▼

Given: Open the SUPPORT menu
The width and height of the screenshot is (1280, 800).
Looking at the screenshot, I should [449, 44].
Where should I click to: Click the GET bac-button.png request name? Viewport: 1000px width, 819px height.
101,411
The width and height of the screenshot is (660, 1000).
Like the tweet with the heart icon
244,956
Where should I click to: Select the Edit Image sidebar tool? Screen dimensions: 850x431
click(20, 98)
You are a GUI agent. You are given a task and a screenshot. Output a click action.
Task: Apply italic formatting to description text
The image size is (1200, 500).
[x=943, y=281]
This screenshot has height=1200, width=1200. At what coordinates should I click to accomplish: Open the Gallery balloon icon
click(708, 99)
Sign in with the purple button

▲

### WHAT NEEDS TO BE DONE
The full listing should be output exactly, line for line.

### TASK ANSWER
Given: Open the SUPPORT menu
The width and height of the screenshot is (1280, 800).
Looking at the screenshot, I should [449, 44].
Where should I click to: Click the GET bac-button.png request name? Viewport: 1000px width, 819px height.
101,411
The width and height of the screenshot is (660, 1000).
Like the tweet with the heart icon
244,956
Where should I click to: Select the Edit Image sidebar tool? Screen dimensions: 850x431
click(20, 98)
You are a GUI agent. You are given a task and a screenshot. Output a click action.
Task: Apply italic formatting to description text
The image size is (1200, 500).
[x=943, y=281]
This screenshot has height=1200, width=1200. At what coordinates should I click to accomplish: Open the Gallery balloon icon
click(708, 99)
Sign in with the purple button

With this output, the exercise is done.